[Stored data]
== == ==

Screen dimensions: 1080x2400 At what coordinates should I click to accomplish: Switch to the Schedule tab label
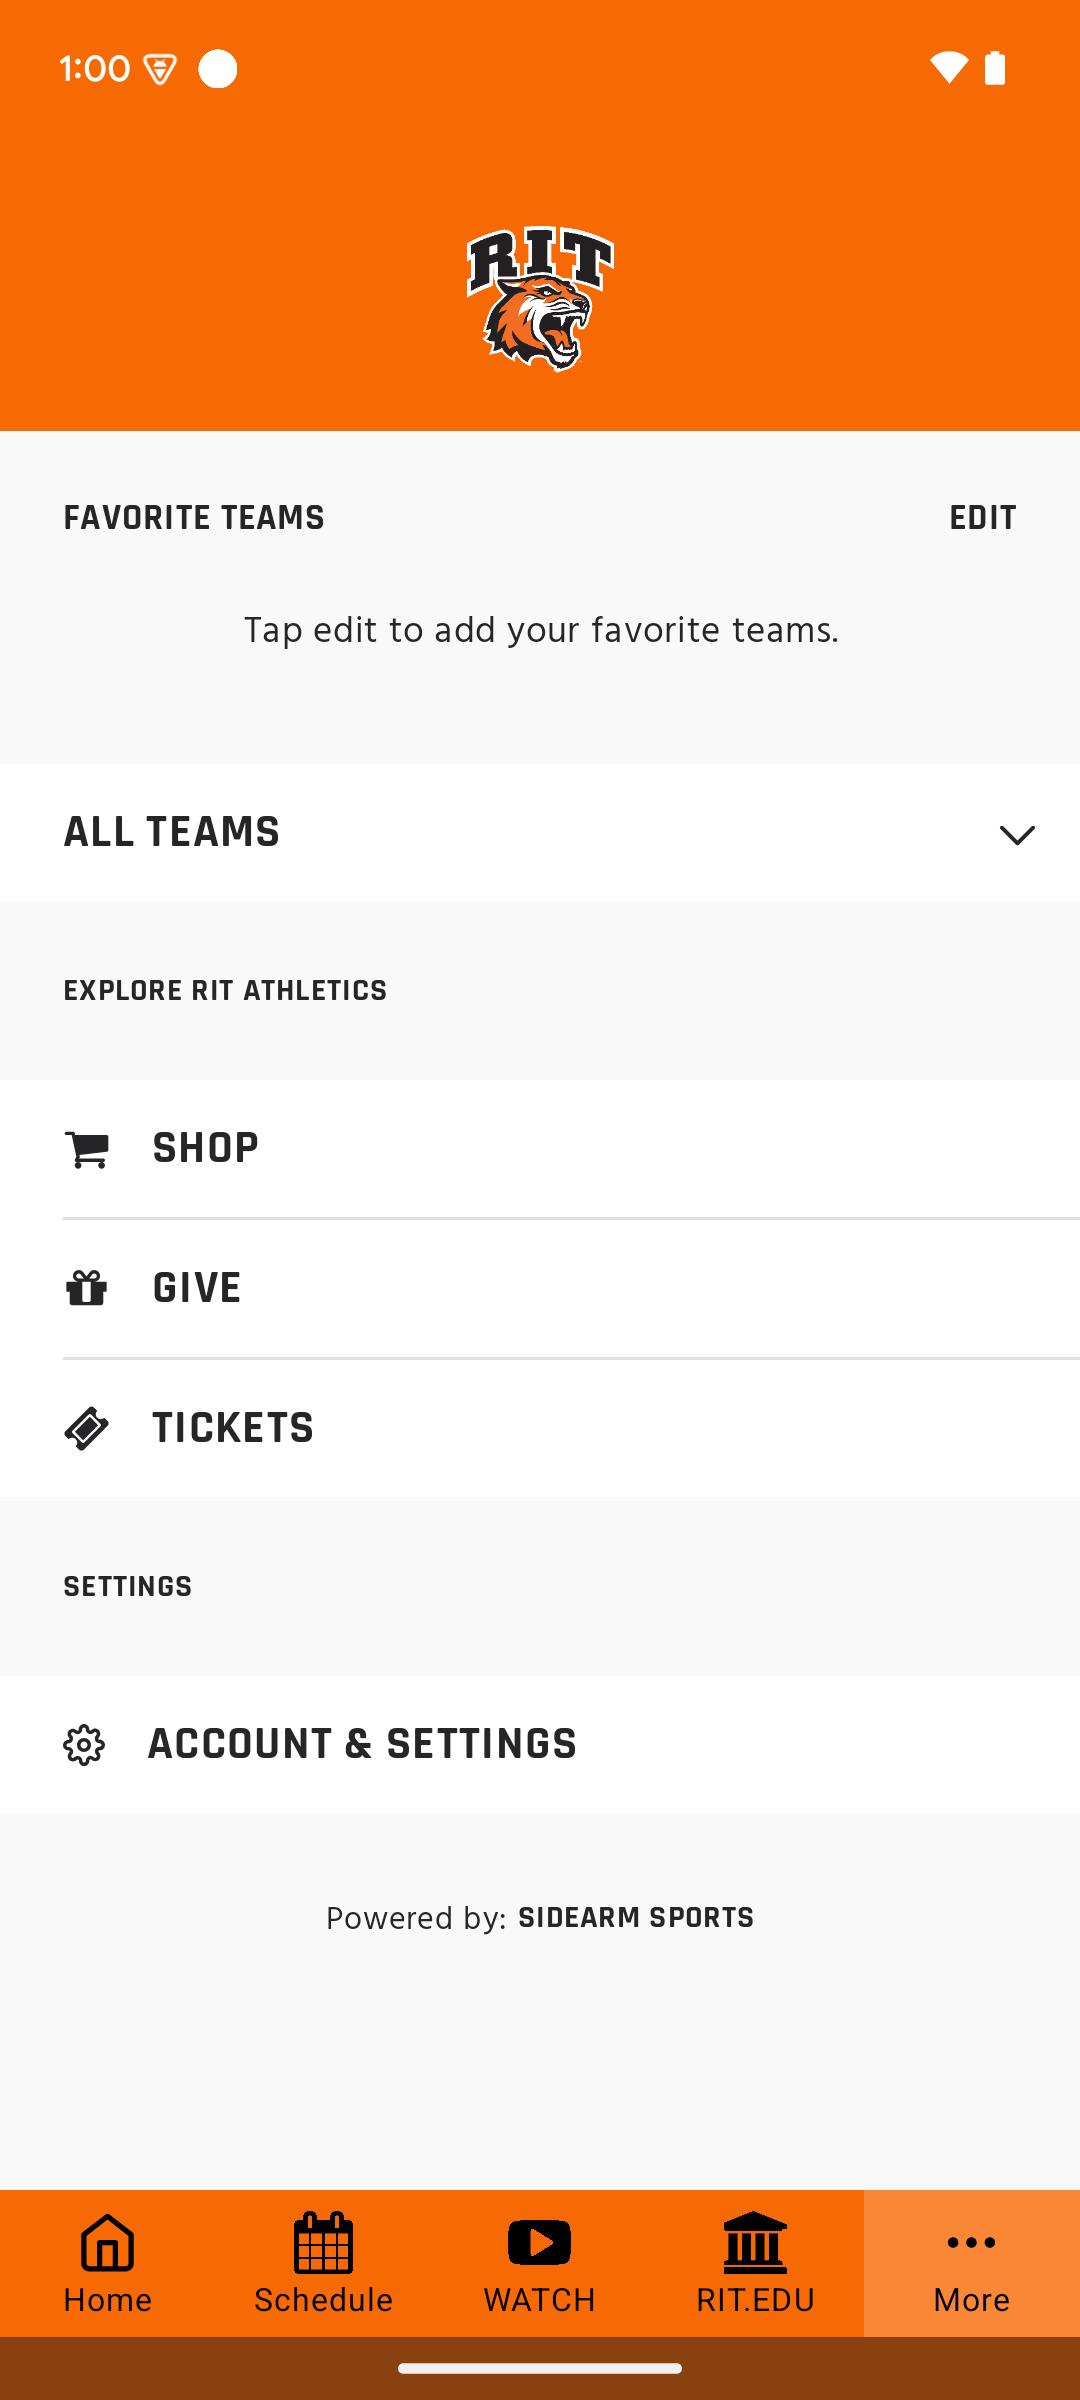click(x=324, y=2300)
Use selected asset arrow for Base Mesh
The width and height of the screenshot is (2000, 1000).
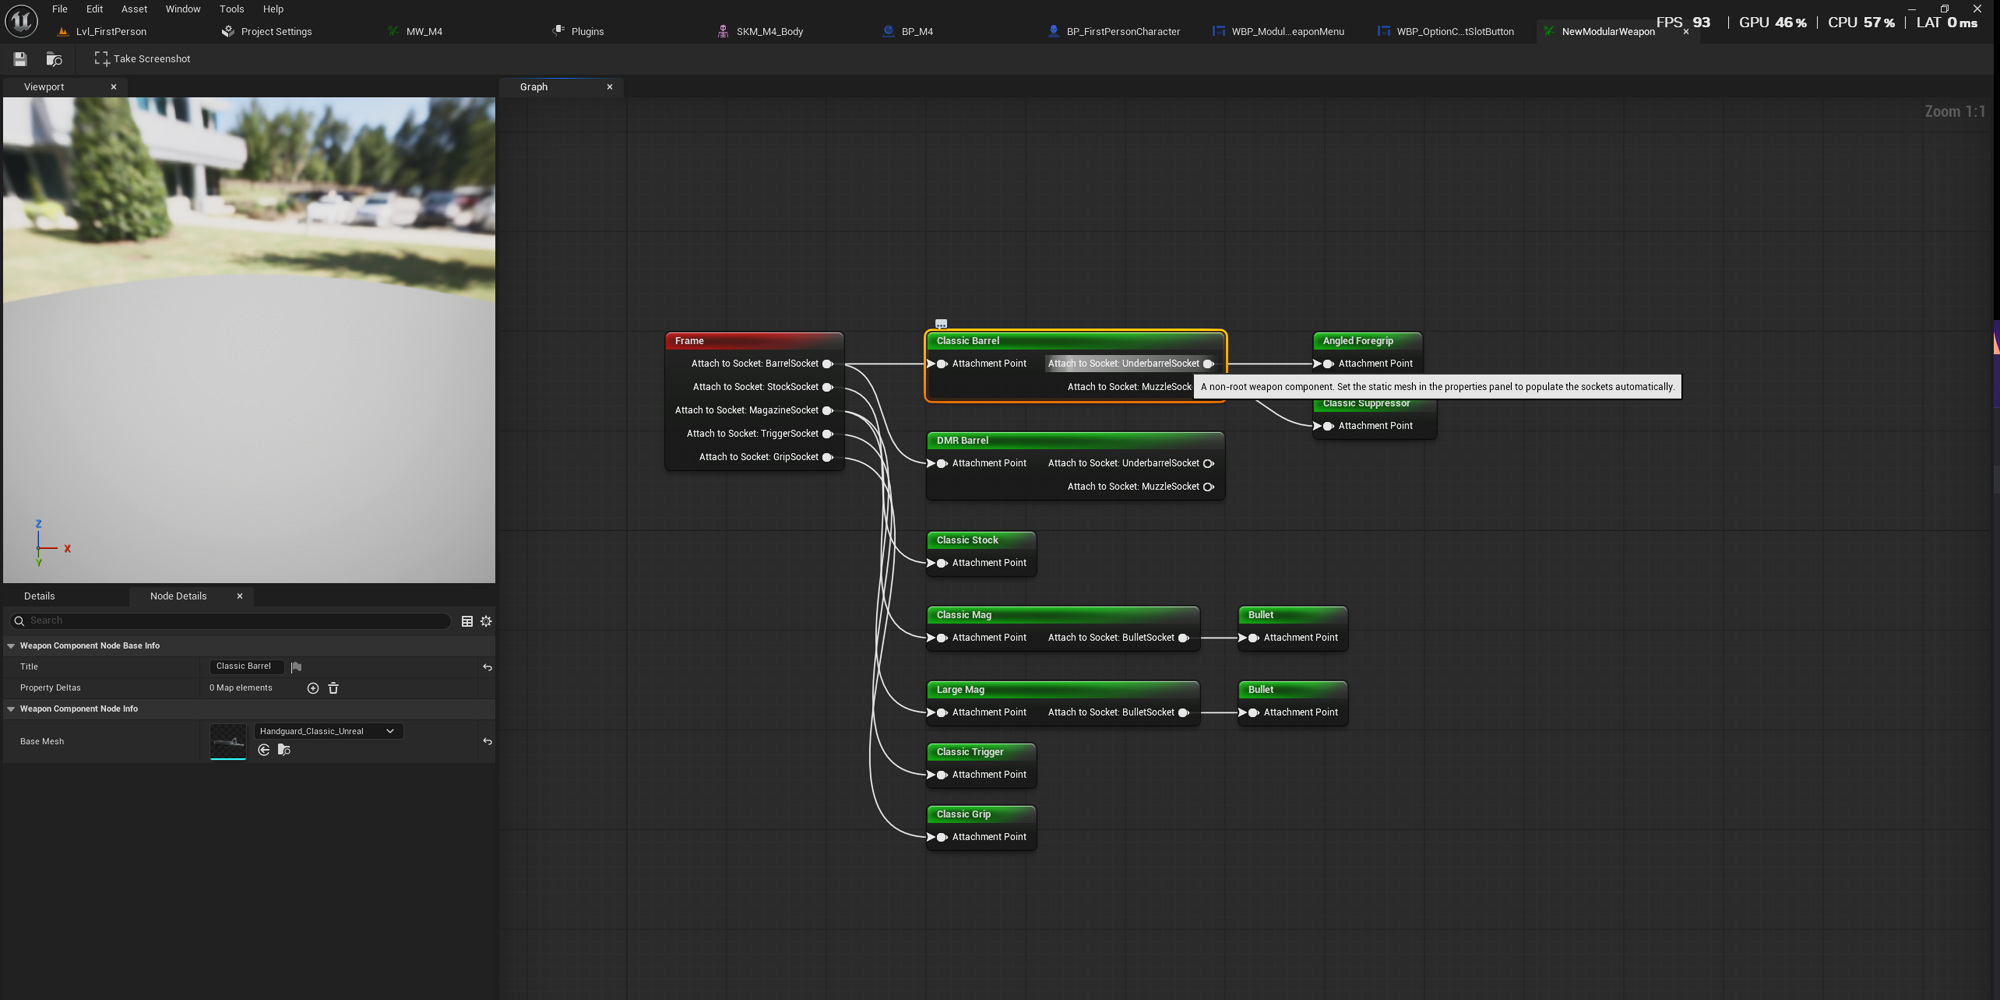click(x=264, y=750)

== == ==

Pictures stay out; reproduce exactly the lines from the one containing "The width and" through the end of the data.

The width and height of the screenshot is (2000, 1000).
click(x=264, y=750)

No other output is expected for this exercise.